Only the lines from the one that includes "Click the UNIQUE badge under Pharaoh's Curse" through the last line below belong in the reply, copied exactly and without pictures.
Record extracts: Begin
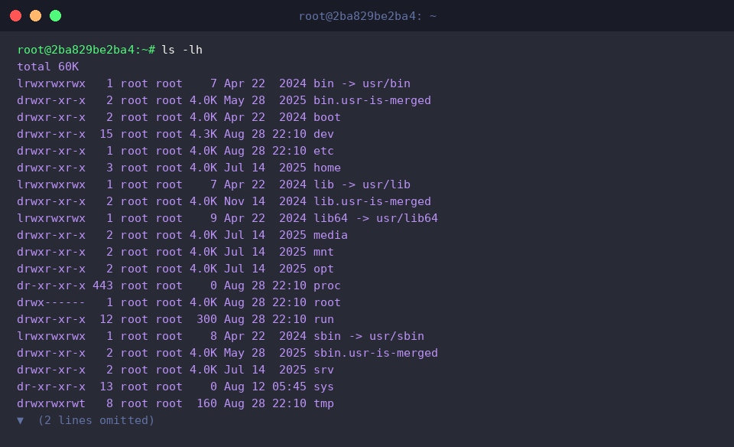This screenshot has width=734, height=447.
Task: Select the home directory name
Action: click(x=326, y=168)

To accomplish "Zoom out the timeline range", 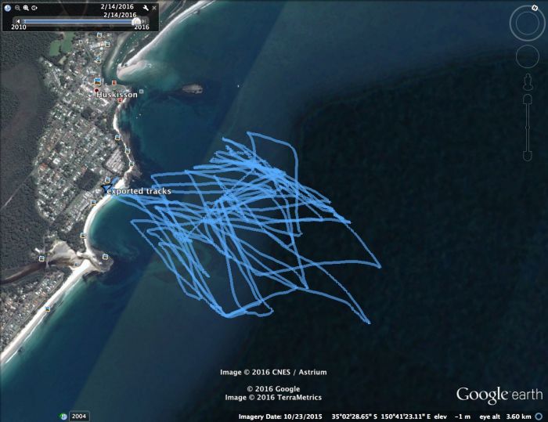I will click(x=17, y=8).
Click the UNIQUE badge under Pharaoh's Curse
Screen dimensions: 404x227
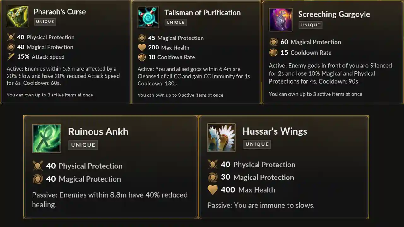(x=45, y=22)
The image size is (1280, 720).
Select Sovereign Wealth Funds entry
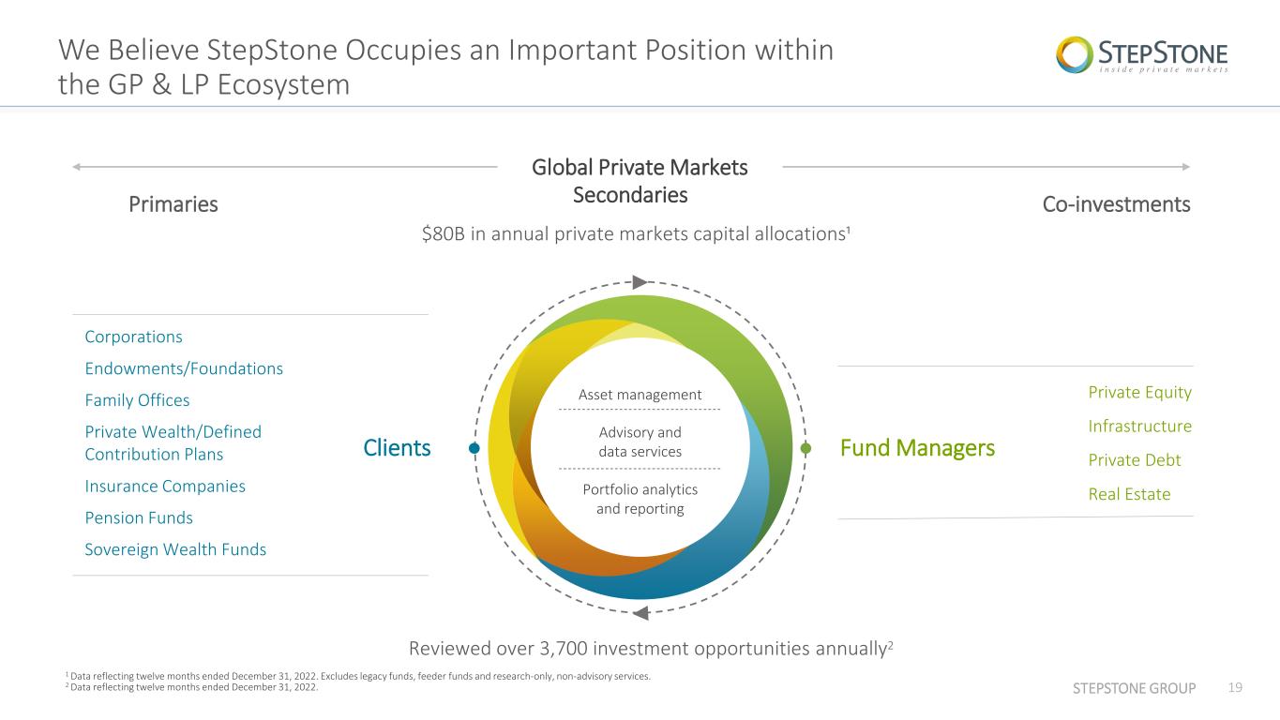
Record extracts: End
Task answer:
Click the UNIQUE badge under Pharaoh's Curse
Screen dimensions: 404x227
(x=45, y=22)
The image size is (1280, 720).
Select Sovereign Wealth Funds entry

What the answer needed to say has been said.